As of the 2020 United States census, there were 1,843 people, 744 households, and 453 families residing in the town.

===2000 census===
As of the census of 2000, there were 2,092 people and 804 households residing in the town. The population density was 779.7 PD/sqmi. There were 928 housing units at an average density of 345.9 /sqmi. The racial makeup of the town was 51.19% White, 47.22% African American, 0.19% Native American, 0.72% Asian, 0.33% from other races, and 0.33% from two or more races. Hispanic or Latino of any race were 0.91% of the population.

There were 804 households, out of which 30.2% had children under the age of 18 living with them, 42.4% were married couples living together, 19.5% had a female householder with no husband present, and 34.6% were non-families. 32.7% of all households were made up of individuals, and 15.2% had someone living alone who was 65 years of age or older. The average household size was 2.36 and the average family size was 3.00.

In the town, the population was spread out, with 23.9% under the age of 18, 7.6% from 18 to 24, 26.6% from 25 to 44, 22.7% from 45 to 64, and 19.2% who were 65 years of age or older.
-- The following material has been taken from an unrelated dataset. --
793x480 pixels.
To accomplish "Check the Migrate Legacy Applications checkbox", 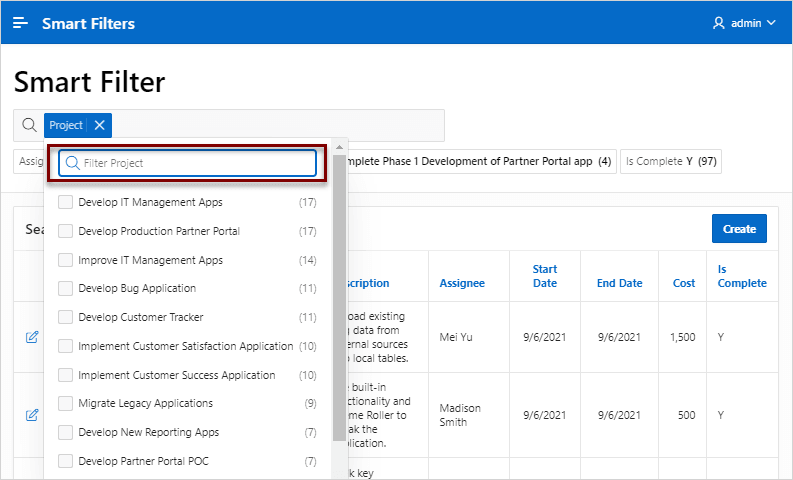I will pos(65,403).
The median age was 39 years. For every 100 females, there were 91.8 males. For every 100 women age 18 and over, there were 87.4 men.
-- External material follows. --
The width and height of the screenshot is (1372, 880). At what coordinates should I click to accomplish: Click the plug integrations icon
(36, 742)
The median income for a household in the town was $24,651, and the median income for a family was $40,000. Men had a median income of $27,639 versus $19,957 for women. The per capita income for the town was $13,389. About 14.2% of families and 18.7% of the population were below the poverty line, including 22.2% of those under age 18 and 25.2% of those age 65 or over.

==Education==
St. George has a public library, a branch of the Dorchester County Library.

==Arts and culture==
In the mid-1980s, town leaders wanted to create a yearly festival for the city. After reviewing possible ideas, local grocery store owner John Walters discovered from contacts at Quaker Oats that the upper part of Dorchester County (where Saint George is located) consumes more grits per capita than any other place in the world. In 1986, the first annual World Grits Festival was held. During the festival, which takes place in mid-April, close to 10,000 people flock to the tiny town for food, music, and games. Until 2019, the festival featured a contest in which people rolled in a vat of grits, vying to have the largest quantity of grits (by weight) stick to them. The festival is held annually; it was not held in 2020 or 2021 because of the COVID-19 pandemic but returned in 2022.